Data supplied ▸
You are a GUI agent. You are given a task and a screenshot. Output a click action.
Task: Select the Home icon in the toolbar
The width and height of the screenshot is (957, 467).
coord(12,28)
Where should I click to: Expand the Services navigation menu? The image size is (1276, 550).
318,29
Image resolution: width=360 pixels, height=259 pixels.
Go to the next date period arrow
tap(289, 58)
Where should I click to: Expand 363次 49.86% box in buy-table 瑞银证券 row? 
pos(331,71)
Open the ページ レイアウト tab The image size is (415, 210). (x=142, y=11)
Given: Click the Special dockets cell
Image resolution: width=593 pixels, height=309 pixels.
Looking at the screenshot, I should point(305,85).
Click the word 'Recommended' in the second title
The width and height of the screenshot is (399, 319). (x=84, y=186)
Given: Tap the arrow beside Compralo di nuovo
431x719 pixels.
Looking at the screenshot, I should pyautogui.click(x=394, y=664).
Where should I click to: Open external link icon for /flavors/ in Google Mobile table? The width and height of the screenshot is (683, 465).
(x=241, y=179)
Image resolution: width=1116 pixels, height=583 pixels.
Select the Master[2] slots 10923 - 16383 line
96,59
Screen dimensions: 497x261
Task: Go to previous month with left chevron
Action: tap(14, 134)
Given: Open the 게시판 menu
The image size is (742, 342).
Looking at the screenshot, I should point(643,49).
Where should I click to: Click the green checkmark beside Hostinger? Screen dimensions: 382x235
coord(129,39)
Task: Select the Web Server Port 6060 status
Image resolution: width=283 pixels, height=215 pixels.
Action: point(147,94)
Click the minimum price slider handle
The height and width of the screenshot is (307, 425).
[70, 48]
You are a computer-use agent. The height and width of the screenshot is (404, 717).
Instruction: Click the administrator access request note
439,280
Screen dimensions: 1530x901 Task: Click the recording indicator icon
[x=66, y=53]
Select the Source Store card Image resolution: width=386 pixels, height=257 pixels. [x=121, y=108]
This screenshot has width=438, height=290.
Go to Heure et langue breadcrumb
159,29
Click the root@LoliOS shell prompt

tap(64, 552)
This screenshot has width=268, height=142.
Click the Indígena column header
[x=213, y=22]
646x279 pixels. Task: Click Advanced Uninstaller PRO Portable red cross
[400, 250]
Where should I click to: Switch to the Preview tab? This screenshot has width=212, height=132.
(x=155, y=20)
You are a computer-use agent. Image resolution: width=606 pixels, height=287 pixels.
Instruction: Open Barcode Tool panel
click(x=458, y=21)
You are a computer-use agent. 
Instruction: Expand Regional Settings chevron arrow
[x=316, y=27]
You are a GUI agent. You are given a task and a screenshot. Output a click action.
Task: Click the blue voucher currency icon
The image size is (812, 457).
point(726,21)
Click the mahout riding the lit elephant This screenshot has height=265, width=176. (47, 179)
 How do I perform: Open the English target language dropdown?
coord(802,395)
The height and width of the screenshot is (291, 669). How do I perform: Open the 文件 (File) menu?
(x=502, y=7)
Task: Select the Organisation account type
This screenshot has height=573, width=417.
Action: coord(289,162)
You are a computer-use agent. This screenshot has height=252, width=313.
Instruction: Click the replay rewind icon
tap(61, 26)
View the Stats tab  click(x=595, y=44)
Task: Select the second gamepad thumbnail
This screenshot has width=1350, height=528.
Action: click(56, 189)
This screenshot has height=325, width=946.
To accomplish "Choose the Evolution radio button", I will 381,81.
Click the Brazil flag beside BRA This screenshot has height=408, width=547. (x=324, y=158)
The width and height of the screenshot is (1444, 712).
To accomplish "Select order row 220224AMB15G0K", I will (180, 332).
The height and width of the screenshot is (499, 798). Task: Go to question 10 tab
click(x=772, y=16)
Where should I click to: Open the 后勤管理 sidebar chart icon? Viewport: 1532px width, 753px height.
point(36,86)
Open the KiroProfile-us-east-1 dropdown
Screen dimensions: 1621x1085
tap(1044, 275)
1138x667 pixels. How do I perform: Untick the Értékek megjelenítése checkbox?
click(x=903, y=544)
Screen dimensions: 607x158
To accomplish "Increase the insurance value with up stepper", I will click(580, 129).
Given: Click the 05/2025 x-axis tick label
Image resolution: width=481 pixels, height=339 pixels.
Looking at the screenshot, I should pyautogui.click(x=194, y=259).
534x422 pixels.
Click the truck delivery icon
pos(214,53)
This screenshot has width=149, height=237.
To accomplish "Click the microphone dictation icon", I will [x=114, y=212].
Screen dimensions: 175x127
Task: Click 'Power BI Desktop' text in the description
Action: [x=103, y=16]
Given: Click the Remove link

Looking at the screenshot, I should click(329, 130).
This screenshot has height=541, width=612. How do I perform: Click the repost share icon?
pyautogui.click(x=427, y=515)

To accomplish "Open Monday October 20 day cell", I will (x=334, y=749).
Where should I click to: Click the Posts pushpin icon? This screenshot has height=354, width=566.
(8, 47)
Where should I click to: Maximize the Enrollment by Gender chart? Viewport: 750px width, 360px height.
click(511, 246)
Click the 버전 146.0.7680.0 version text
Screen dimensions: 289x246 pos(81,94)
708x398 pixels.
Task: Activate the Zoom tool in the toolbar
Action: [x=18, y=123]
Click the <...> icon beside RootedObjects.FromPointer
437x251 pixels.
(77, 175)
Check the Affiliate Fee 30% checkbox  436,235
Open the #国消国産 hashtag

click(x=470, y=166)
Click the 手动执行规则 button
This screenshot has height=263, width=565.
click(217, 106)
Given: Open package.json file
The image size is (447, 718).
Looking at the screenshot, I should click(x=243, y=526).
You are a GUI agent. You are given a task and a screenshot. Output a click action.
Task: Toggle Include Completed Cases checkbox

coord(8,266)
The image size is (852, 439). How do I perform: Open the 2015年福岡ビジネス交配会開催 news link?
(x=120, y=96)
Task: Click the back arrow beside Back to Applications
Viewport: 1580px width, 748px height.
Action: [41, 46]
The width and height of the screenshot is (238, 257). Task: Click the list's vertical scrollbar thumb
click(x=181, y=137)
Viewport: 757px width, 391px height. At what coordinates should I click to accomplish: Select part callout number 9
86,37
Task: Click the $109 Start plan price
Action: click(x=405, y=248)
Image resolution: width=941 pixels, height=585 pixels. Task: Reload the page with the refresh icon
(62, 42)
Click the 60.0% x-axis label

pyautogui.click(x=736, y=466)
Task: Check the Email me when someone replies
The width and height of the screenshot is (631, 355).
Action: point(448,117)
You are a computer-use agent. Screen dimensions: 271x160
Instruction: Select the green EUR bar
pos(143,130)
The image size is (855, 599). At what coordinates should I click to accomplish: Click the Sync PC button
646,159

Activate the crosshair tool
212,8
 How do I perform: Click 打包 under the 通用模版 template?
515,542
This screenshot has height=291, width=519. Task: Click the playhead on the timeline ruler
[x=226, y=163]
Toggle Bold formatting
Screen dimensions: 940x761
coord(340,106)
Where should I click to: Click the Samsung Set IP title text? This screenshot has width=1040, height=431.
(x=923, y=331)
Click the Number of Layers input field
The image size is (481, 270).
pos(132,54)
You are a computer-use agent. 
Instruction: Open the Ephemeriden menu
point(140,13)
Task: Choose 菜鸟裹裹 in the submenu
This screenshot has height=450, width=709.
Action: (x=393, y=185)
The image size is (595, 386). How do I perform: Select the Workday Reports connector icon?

Work item ▸
The required output is a copy of each line in the records where the string "Choose" occurs.

Solution below ▸
To accomplish "Choose the Evolution radio button", I will 381,81.
Task: Choose 菜鸟裹裹 in the submenu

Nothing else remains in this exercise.